→ **Problem to solve**
Provide a character-exact reproduction of the lines from the line with "Given: Launch Adobe Bridge from the toolbar" to the end of the entries.

→ **Given information**
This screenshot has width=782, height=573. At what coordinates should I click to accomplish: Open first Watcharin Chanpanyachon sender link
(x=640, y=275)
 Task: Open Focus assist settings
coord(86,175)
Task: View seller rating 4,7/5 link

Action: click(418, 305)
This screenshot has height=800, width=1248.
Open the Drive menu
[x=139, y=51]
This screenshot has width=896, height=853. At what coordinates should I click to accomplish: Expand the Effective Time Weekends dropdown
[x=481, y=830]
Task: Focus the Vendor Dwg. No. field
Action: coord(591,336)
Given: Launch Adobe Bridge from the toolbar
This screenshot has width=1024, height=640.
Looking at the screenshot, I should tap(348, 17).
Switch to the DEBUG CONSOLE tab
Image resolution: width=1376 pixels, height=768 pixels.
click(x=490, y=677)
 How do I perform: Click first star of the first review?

→ **Expected output**
Given: Launch Adobe Bridge from the toolbar
This screenshot has width=1024, height=640.
Looking at the screenshot, I should tap(348, 17).
Switch to the DEBUG CONSOLE tab
Image resolution: width=1376 pixels, height=768 pixels.
click(x=490, y=677)
 How do I perform: Click first star of the first review?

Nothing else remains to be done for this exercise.